Fourteen ancient genomes from sites across Czechia, Croatia, Slovakia, Bosnia-Herzegovina and as far north as Murmansk provide a first genetic glimpse into populations labeled here as Slavic. The Y-DNA distribution in this dataset is dominated by haplogroup R (2 samples), with single instances of I and G; mitochondrial lineages are heavily weighted toward haplogroup H (8 samples), with U (3), V (1), J (1) and a specific H9a (1). Mitochondrial H’s prevalence mirrors broader European maternal continuity during the first and second millennia CE.
These genetic signals suggest a heterogeneous population profile: patrilineal markers include lineages (R and I) common across Europe and often associated with post-Neolithic and Bronze Age expansions, while maternal diversity points to long-standing local continuity and regional admixture. Archaeogenetic data indicates that Slavic-associated groups were not genetically uniform; instead they likely formed through interaction between migrating groups and established local populations, producing a mosaic of ancestries.
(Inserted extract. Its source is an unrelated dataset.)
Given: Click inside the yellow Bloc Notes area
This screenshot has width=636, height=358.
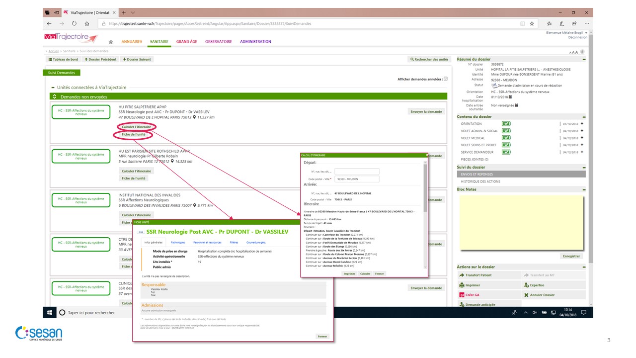Looking at the screenshot, I should coord(521,221).
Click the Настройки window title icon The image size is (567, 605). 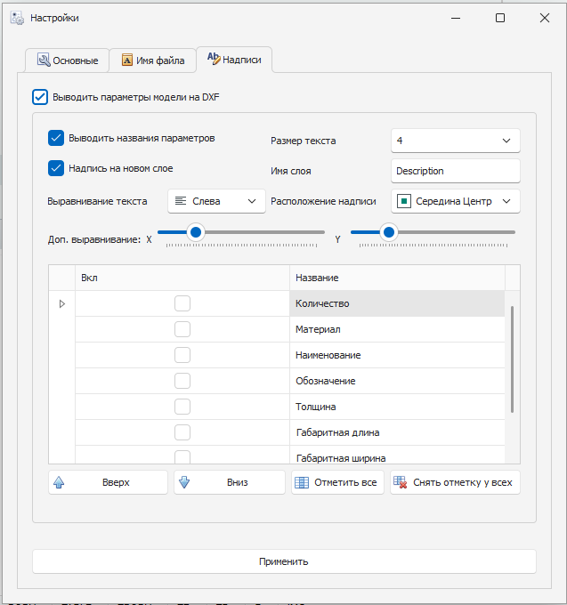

With only 14 genomes, interpretations must remain cautious. Sample numbers are modest, spatially uneven (for example, a single northern sample at Chalmny-Varre), and temporally broad (200–1900 CE), which limits resolution about when specific genetic shifts occurred. Nevertheless, the combined archaeological and genetic picture highlights continuity in maternal lineages and variable paternal signatures consistent with complex population dynamics during the Early Medieval period.